Heterogeneous Charge Carrier Dynamics in Organic-Inorganic Hybrid Materials: Nanoscale Lateral and Depth-Dependent Variation of Recombination Rates in Methylammonium Lead Halide Perovskite Thin Films.

We reveal substantial luminescence yield heterogeneity among individual subdiffraction grains of high-performing methylammonium lead halide perovskite films by using high-resolution cathodoluminescence microscopy. Using considerably lower accelerating voltages than is conventional in scanning electron microscopy, we image the electron beam-induced luminescence of the films and statistically characterize the depth-dependent role of defects that promote nonradiative recombination losses. The highest variability in the luminescence intensity is observed at the exposed grain surfaces, which we attribute to surface defects. By probing deeper into the film, it appears that bulk defects are more homogeneously distributed. By identifying the origin and variability of a surface-specific loss mechanism that deleteriously impacts device efficiency, we suggest that producing films homogeneously composed of the highest-luminescence grains found in this study could result in a dramatic improvement of overall device efficiency.
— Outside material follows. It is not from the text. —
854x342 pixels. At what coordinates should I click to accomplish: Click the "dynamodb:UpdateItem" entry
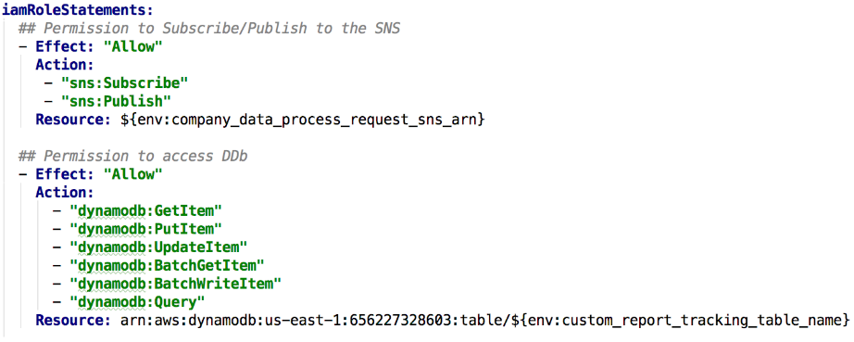click(x=159, y=247)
We also show that although cathodoluminescence microscopy is generally used only to image inorganic materials it can be a powerful tool to investigate radiative and nonradiative charge carrier recombination on the nanoscale in organic-inorganic hybrid materials.
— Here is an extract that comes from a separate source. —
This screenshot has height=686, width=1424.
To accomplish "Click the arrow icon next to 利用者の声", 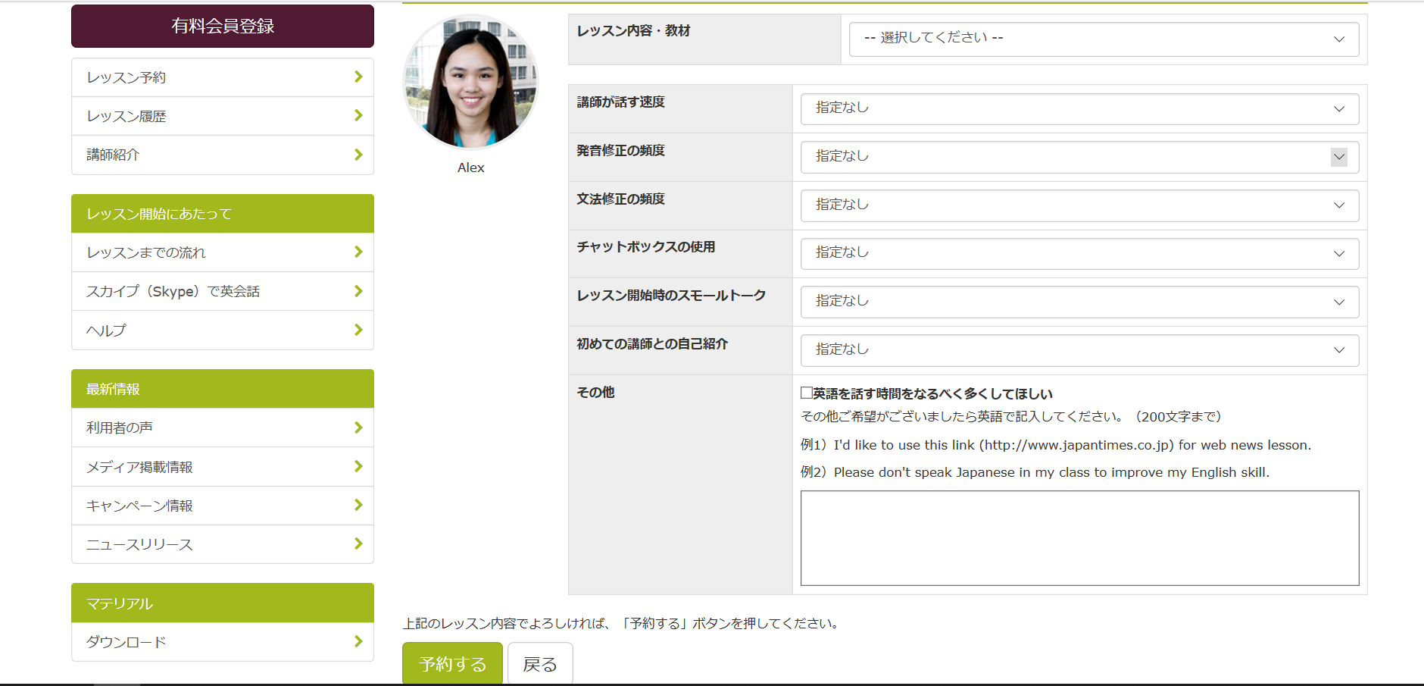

Cathodoluminescence-activated nanoimaging: noninvasive near-field optical microscopy in an electron microscope.

We demonstrate a new nanoimaging platform in which optical excitations generated by a low-energy electron beam in an ultrathin scintillator are used as a noninvasive, near-field optical scanning probe of an underlying sample. We obtain optical images of Al nanostructures with 46 nm resolution and validate the noninvasiveness of this approach by imaging a conjugated polymer film otherwise incompatible with electron microscopy due to electron-induced damage. The high resolution, speed, and noninvasiveness of this "cathodoluminescence-activated" platform also show promise for super-resolution bioimaging.